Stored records
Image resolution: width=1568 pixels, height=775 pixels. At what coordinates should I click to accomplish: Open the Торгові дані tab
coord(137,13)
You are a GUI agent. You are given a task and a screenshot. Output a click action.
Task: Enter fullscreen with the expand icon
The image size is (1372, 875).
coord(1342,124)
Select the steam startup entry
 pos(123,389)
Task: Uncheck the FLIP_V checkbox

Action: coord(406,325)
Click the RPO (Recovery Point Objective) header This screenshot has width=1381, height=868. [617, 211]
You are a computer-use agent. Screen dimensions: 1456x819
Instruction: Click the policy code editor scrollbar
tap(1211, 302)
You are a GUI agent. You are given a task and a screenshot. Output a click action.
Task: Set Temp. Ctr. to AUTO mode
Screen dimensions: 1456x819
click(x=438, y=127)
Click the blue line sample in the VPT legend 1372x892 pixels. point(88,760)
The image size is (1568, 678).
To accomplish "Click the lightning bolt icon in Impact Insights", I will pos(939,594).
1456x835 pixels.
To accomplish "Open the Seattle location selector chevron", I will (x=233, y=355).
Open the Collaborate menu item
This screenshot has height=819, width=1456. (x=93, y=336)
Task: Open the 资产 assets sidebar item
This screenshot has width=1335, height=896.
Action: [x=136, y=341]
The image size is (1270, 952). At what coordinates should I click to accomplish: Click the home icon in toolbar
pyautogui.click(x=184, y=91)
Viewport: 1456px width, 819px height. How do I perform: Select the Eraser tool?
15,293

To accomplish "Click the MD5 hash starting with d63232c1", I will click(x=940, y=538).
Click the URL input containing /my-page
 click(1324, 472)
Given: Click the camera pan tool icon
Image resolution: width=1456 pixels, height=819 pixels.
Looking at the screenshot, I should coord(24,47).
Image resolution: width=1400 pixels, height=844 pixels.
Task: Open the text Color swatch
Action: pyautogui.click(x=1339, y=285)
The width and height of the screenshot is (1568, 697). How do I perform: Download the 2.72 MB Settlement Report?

■ REQUIRED WORK ■
Which of the lines above include the string "with"? Pick them out and copy them.

■ REPLY ■
Task: Enter fullscreen with the expand icon
To accomplish "Click the MD5 hash starting with d63232c1", I will click(x=940, y=538).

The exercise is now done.